*** Input Section Begins ***
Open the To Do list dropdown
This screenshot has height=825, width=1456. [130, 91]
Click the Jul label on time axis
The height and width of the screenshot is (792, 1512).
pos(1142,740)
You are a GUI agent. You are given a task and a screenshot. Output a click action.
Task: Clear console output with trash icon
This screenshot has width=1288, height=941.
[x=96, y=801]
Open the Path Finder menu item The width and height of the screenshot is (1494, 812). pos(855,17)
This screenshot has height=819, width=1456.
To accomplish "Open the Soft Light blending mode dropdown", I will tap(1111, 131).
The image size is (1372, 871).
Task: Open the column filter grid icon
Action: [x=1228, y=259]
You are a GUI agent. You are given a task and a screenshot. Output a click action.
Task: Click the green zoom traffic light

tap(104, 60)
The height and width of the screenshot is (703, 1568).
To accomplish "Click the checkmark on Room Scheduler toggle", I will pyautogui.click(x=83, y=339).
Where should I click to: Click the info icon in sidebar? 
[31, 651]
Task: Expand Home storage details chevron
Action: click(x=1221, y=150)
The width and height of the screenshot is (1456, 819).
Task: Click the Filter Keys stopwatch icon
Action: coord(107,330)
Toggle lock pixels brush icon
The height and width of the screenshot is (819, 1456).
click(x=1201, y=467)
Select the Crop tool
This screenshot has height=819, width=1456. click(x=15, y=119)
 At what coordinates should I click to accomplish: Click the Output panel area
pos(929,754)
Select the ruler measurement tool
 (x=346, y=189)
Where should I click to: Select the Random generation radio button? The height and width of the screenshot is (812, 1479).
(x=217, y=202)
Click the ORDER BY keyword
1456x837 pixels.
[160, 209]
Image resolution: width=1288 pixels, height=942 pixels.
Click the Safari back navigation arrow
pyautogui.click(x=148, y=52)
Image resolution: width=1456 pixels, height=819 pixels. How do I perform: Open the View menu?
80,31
*** Input Section Ends ***
● What is needed
Every line of the data is to be retyped without alteration.

● Task result
Open the To Do list dropdown
This screenshot has height=825, width=1456. [130, 91]
Click the Jul label on time axis
The height and width of the screenshot is (792, 1512).
pos(1142,740)
You are a GUI agent. You are given a task and a screenshot. Output a click action.
Task: Clear console output with trash icon
This screenshot has width=1288, height=941.
[x=96, y=801]
Open the Path Finder menu item The width and height of the screenshot is (1494, 812). pos(855,17)
This screenshot has height=819, width=1456.
To accomplish "Open the Soft Light blending mode dropdown", I will tap(1111, 131).
The image size is (1372, 871).
Task: Open the column filter grid icon
Action: [x=1228, y=259]
You are a GUI agent. You are given a task and a screenshot. Output a click action.
Task: Click the green zoom traffic light

tap(104, 60)
The height and width of the screenshot is (703, 1568).
To accomplish "Click the checkmark on Room Scheduler toggle", I will pyautogui.click(x=83, y=339).
Where should I click to: Click the info icon in sidebar? 
[31, 651]
Task: Expand Home storage details chevron
Action: click(x=1221, y=150)
The width and height of the screenshot is (1456, 819).
Task: Click the Filter Keys stopwatch icon
Action: coord(107,330)
Toggle lock pixels brush icon
The height and width of the screenshot is (819, 1456).
click(x=1201, y=467)
Select the Crop tool
This screenshot has height=819, width=1456. click(x=15, y=119)
 At what coordinates should I click to accomplish: Click the Output panel area
pos(929,754)
Select the ruler measurement tool
 (x=346, y=189)
Where should I click to: Select the Random generation radio button? The height and width of the screenshot is (812, 1479).
(x=217, y=202)
Click the ORDER BY keyword
1456x837 pixels.
[160, 209]
Image resolution: width=1288 pixels, height=942 pixels.
Click the Safari back navigation arrow
pyautogui.click(x=148, y=52)
Image resolution: width=1456 pixels, height=819 pixels. How do I perform: Open the View menu?
80,31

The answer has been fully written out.